**Directions for this task**: Scan the listing below for the word "language" and state how many lines hold it. Write nothing but the number.

Records for processing Block Start

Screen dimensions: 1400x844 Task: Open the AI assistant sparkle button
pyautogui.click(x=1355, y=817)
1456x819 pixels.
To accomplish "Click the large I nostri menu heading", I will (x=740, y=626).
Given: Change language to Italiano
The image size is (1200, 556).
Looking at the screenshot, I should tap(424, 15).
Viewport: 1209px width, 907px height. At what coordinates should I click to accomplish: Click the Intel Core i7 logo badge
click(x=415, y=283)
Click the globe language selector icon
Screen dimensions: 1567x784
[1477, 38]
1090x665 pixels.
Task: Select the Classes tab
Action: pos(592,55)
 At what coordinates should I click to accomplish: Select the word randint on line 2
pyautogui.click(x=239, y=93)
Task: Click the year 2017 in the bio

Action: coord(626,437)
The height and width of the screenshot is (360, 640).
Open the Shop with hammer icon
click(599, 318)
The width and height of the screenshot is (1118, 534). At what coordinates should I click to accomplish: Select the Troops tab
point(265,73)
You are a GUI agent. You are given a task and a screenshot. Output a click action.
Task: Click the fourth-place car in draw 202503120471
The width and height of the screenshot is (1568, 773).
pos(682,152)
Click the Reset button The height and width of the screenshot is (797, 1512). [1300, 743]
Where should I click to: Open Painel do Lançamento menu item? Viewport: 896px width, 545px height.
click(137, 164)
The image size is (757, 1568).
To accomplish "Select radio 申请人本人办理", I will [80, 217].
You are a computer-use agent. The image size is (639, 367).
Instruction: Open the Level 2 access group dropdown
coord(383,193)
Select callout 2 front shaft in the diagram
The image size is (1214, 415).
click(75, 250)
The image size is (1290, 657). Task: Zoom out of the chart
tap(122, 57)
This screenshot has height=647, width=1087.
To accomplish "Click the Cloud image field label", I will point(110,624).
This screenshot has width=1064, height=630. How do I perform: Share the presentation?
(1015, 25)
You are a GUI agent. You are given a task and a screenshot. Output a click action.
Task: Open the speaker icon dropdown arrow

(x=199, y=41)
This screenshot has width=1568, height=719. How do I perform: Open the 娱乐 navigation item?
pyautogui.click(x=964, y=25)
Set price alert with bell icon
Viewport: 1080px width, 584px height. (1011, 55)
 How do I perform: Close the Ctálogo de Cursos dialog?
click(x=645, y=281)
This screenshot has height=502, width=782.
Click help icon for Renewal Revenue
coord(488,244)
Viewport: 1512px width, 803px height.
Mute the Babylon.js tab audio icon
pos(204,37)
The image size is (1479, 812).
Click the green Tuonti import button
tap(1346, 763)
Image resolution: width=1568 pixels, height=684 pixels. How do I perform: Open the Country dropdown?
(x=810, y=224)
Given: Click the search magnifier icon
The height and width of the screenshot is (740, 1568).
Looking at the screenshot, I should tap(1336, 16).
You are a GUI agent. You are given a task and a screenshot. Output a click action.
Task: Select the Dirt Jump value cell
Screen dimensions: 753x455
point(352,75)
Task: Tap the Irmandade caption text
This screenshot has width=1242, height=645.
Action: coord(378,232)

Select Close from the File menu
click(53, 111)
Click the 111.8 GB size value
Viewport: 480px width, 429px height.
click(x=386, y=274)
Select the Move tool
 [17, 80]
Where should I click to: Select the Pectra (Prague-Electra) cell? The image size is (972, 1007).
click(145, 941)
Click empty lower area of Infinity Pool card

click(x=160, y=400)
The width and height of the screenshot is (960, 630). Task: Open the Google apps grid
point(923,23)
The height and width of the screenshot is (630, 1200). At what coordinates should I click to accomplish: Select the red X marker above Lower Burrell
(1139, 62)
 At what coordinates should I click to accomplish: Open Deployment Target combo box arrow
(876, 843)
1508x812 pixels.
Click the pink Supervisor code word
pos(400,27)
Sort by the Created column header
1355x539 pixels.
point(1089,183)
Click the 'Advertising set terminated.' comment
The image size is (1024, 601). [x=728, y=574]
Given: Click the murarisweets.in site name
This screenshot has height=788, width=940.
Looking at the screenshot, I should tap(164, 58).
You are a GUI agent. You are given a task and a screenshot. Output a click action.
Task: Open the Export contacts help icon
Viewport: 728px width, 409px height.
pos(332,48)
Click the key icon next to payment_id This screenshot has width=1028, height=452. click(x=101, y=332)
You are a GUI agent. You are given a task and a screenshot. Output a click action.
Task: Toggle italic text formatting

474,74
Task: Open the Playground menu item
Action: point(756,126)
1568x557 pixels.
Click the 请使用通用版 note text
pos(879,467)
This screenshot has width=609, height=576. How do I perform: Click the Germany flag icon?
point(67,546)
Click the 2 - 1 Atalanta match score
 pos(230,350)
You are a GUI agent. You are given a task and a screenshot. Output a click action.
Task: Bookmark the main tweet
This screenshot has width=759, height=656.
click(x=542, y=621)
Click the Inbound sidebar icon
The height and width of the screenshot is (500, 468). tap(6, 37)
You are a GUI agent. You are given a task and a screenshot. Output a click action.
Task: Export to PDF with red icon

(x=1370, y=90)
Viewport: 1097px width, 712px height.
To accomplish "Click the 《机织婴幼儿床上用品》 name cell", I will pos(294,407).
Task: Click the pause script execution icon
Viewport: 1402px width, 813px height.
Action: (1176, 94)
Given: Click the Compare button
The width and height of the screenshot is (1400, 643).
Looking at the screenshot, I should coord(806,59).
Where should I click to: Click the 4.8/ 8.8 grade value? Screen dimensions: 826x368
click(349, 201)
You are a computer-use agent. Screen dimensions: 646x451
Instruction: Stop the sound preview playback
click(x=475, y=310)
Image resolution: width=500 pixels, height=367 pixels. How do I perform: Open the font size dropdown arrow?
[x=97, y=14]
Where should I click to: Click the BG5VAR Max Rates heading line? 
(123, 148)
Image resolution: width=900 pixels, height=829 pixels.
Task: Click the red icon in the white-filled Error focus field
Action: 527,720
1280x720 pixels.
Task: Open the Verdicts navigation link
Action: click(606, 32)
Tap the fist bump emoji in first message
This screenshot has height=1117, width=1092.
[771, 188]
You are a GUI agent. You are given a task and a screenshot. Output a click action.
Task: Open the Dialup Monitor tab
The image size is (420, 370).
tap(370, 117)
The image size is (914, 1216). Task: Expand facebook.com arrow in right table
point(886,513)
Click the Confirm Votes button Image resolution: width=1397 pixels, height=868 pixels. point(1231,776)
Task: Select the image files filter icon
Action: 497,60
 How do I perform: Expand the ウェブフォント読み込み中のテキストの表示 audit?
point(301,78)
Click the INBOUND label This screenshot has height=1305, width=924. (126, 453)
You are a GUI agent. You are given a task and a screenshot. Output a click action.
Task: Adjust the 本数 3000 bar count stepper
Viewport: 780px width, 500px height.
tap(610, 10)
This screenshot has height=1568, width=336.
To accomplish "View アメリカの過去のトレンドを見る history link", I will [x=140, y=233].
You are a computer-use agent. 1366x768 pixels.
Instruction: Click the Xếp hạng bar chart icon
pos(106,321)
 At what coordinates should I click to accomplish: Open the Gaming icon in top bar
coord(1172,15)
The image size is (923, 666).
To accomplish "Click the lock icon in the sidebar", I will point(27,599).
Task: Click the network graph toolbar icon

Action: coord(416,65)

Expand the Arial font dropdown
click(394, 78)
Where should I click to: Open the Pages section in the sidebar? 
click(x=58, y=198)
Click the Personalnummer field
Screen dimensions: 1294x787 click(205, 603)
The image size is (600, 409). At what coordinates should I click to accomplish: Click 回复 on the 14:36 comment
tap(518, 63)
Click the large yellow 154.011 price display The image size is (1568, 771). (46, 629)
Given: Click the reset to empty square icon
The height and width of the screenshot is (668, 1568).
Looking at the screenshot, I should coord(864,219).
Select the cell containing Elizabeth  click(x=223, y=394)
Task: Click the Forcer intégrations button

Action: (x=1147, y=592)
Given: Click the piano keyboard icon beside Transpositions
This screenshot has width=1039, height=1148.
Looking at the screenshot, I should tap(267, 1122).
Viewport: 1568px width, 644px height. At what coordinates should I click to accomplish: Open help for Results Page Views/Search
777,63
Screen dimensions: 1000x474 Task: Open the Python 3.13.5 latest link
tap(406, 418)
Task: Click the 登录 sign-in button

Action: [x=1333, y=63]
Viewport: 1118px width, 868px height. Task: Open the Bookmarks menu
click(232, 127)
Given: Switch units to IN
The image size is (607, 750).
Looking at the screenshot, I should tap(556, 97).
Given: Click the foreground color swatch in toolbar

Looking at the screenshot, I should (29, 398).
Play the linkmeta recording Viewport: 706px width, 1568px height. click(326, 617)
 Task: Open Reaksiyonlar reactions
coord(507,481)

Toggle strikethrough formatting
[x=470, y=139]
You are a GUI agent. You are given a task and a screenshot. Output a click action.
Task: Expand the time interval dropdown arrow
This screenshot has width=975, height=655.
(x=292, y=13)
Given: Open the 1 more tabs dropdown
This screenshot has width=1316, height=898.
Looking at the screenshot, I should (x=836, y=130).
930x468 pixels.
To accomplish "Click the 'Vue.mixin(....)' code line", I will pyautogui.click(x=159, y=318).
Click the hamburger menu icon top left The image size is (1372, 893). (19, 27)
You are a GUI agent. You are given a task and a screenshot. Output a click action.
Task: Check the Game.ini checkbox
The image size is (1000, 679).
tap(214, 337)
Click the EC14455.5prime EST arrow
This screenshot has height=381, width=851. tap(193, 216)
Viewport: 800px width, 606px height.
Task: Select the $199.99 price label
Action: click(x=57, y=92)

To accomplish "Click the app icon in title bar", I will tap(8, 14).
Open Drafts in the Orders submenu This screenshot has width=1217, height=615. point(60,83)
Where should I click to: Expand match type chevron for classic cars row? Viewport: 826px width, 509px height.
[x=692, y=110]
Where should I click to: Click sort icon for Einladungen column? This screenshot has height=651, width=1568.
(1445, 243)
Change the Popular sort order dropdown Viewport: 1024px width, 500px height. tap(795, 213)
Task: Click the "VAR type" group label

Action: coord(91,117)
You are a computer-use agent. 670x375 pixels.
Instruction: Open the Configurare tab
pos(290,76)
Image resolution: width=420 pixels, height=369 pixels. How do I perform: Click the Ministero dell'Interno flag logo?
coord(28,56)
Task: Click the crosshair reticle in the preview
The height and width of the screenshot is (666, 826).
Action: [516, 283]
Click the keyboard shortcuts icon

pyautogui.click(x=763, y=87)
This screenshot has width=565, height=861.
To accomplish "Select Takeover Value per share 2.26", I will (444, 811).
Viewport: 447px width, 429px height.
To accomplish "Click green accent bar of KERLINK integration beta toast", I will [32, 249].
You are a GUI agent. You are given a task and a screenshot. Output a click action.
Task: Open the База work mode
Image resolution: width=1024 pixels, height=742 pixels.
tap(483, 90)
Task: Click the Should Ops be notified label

Records for processing Block End

**Written response**: 2